For many years, editors of the magazine Hochparterre have each portrayed a person or a couple who have left their mark on design or architecture in Switzerland. They are all between 75 and 90 years old and tell of their full life full of design and planning. Melancholy, happy or angry, they look back on their lives; the architects and designers, landscape architects, engineers and planners from Switzerland. The result is a book with 40 portraits of a generation that, with a great desire for the future and the belief in a better world, has not only built houses or landscapes, bridges or tractors, but has also transformed our society.
In the book, there is always a black and white picture of the usually already white-haired and wrinkled person behind the voice, photographed by Urs Walder with his Hasselblad. This book is a collection of 40 articles called “Rückspiegel” from the Hochparterre issues of the last five years. The people portrayed come from the fields of architecture or design, civil engineering, landscape architecture or spatial planning; they are housing experts, landscape conservationists or architectural historians. The juxtaposition of the individual contributions makes a larger whole: the panorama of a generation that has shaped Switzerland – and far beyond.
A generation of pioneers
The photos show them in their present living environment: at home, in the living room, in front of the books, in the garden. In their narratives, some analyse their entire oeuvre, while others focus on a life theme, sometimes on the passage of time, sometimes on everyday life.
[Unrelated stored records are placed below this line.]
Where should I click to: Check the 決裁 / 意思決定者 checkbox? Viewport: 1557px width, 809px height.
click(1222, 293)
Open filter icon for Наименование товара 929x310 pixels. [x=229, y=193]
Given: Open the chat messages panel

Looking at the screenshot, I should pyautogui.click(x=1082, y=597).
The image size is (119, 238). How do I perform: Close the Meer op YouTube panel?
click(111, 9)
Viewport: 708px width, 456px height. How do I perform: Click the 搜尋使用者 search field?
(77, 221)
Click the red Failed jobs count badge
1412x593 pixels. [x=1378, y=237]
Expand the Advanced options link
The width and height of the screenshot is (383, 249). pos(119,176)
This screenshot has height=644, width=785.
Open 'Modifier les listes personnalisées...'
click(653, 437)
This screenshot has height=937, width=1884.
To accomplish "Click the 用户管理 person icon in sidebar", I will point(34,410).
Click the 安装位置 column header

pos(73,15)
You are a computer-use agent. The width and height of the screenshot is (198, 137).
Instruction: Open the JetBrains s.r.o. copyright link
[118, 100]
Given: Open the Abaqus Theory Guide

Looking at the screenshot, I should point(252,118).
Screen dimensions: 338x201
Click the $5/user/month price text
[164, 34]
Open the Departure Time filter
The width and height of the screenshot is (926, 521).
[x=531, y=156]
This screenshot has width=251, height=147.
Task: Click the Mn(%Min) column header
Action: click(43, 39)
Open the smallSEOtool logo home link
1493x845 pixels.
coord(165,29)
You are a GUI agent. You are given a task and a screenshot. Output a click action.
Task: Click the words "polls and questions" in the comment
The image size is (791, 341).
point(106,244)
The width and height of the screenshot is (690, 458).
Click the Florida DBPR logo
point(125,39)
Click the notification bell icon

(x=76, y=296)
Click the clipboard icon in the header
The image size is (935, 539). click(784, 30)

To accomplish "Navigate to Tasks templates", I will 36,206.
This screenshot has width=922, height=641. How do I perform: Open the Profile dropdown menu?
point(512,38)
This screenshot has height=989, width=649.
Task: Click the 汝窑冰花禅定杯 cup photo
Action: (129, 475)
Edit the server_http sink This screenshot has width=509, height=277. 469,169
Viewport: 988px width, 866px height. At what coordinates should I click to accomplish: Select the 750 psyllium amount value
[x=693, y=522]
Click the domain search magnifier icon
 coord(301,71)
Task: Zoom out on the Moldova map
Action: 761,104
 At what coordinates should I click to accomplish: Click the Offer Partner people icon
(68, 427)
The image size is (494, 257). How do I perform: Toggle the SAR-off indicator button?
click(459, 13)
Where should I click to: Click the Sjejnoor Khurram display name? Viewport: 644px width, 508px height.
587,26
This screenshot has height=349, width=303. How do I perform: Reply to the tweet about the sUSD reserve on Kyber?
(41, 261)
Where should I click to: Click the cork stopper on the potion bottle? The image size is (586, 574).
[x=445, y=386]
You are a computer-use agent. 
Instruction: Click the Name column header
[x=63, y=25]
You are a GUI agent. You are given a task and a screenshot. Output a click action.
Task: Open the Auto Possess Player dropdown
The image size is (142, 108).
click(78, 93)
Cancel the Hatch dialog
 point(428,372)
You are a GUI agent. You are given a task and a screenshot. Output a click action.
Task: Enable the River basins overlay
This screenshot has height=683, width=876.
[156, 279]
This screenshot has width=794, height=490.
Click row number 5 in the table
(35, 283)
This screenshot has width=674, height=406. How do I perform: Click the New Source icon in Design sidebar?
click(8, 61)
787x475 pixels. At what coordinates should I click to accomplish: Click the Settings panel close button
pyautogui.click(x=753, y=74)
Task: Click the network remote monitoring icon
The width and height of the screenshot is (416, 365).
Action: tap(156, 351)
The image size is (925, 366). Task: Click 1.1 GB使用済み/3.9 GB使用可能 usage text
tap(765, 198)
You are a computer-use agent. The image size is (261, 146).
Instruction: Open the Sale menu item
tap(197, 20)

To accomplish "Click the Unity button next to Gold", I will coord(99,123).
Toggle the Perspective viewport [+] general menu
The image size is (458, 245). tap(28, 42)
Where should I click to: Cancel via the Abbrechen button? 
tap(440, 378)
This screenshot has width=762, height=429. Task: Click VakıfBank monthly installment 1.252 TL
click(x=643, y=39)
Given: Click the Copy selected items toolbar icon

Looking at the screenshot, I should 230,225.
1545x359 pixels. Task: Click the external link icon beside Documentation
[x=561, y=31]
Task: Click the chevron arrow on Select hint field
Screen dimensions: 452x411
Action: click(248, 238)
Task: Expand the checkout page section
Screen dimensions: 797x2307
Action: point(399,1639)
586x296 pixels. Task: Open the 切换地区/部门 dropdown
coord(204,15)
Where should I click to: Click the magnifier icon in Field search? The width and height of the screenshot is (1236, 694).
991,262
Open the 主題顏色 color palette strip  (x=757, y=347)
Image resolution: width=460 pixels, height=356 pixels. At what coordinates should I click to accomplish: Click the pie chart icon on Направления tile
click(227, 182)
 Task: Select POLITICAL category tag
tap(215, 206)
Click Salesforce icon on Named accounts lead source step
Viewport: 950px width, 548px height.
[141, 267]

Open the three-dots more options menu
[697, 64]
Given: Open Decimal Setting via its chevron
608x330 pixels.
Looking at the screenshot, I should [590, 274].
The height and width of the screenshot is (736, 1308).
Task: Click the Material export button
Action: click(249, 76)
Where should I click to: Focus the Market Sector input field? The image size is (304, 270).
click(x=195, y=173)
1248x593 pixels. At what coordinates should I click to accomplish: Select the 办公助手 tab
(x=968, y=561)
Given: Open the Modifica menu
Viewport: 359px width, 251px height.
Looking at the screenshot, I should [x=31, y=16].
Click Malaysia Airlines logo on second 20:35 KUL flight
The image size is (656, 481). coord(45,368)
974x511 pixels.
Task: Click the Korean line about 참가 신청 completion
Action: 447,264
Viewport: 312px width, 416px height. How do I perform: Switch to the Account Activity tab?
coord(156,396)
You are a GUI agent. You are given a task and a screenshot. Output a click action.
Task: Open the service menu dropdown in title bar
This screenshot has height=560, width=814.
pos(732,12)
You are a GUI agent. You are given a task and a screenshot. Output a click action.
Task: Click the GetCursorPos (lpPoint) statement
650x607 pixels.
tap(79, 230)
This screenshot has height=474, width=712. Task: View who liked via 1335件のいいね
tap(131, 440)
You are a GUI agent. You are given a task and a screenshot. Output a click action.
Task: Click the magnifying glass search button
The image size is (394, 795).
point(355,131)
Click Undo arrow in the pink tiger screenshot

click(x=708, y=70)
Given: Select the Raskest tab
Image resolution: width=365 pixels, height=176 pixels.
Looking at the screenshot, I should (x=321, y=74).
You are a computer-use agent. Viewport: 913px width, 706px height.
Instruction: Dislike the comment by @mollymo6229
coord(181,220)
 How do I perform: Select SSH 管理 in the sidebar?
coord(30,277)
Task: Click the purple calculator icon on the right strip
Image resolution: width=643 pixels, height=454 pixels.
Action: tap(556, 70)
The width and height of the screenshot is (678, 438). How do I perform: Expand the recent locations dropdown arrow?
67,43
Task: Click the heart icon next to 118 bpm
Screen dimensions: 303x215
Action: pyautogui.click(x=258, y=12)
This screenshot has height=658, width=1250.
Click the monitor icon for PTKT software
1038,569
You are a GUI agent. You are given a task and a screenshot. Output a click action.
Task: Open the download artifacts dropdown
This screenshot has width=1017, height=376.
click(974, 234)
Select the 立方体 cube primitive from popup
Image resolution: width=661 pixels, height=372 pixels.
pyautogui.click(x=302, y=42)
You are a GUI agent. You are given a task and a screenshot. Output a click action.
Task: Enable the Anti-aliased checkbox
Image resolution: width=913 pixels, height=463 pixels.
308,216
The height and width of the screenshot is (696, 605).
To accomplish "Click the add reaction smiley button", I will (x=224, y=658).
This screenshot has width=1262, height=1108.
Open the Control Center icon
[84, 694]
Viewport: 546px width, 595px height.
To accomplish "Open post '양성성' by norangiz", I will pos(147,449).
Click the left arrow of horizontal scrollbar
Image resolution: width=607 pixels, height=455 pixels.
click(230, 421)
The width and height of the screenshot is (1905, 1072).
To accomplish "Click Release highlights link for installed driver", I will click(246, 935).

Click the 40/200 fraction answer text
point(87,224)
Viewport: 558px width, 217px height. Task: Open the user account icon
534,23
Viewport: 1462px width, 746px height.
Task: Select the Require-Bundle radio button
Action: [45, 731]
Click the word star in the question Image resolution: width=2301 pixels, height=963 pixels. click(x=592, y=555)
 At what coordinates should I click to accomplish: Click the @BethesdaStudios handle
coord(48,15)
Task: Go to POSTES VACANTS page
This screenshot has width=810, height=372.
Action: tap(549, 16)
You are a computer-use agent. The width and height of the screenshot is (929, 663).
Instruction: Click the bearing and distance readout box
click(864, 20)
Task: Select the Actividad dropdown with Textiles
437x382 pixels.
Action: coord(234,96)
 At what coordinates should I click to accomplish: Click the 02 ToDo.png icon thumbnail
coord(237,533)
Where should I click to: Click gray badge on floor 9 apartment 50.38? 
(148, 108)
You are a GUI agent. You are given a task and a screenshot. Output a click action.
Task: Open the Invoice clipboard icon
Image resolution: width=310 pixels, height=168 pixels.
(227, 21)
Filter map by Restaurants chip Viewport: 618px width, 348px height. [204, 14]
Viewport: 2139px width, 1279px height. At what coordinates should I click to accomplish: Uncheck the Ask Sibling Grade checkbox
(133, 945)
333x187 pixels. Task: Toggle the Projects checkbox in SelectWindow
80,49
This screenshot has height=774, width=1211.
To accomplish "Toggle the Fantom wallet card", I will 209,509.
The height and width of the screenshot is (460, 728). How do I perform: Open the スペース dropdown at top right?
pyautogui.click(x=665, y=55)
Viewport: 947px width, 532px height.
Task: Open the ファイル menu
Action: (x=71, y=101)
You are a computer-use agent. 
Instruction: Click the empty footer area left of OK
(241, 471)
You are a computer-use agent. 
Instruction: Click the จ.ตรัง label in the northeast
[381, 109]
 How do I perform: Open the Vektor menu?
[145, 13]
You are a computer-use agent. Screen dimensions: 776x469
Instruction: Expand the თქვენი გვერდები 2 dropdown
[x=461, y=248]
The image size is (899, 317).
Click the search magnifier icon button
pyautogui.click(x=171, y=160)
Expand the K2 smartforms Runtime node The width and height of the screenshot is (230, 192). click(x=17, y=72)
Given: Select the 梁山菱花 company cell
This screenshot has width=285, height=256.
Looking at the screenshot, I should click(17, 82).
It is about childhood, education or university professorship. Or about cars: with the pregnant woman in the Fiat Topolino to Lausanne, in the boss’ Citroën ID to Ronchamp. It is a generation of pioneers. They won the first church competition after the Second World War or converted the first industrial wasteland. They drew the first structure plan or established garden monument conservation and landscape planning in a country that took a little longer for some things. Roughly a third of the people portrayed are women – this is not representative of the generation represented here, because back then men dominated the professional world even more than today, and the creative world as well. We learn this too, for example from the first central president of the Federation of Swiss Architects.
The book collects portrait photos and oral history
The 176-page book “Im Rückspiegel. Designers tell their lives” (in German) shows forty portraits of a generation that has shaped Switzerland. Urs Walder took the 40 photos. The book was designed by the graphic designer Sara Sidler, Axel Simon is publishing it. The portraits include Rosmarie Baltensweiler, Susi Berger, Bärbel Birkelbach, Werner Blaser, Hermann Blumer, Jacques Blumer, Justus Dahinden, Christa de Carouge, Carl Fingerhuth, Benno & Jacqueline Fosco-Oppenheim, Leonhard Fünfschilling, Otti Gmür, Silvia Gmür, Esther & Rudolf Guyer, Susanne Gysi, Kristiana Hartmann, Trix & Robert Haussmann, Alexander Henz, Benedikt Huber, Uli Huber, Verena Huber, Lora Lamm, Rodolphe Luscher, Christian Menn, Rudolf Mettler-Stüssi, Robert Obrist, Arthur Rüegg, Claude Schelling, Jakob Schilling, Ursula Schmocker-Willi, Beate Schnitter, Peter Steiger, Christian Stern, Peter Stöckli, Bryan Cyril Thurston, Ludwig Walser, Hans Weiss, Werner Zemp, Ruedi Zwissler.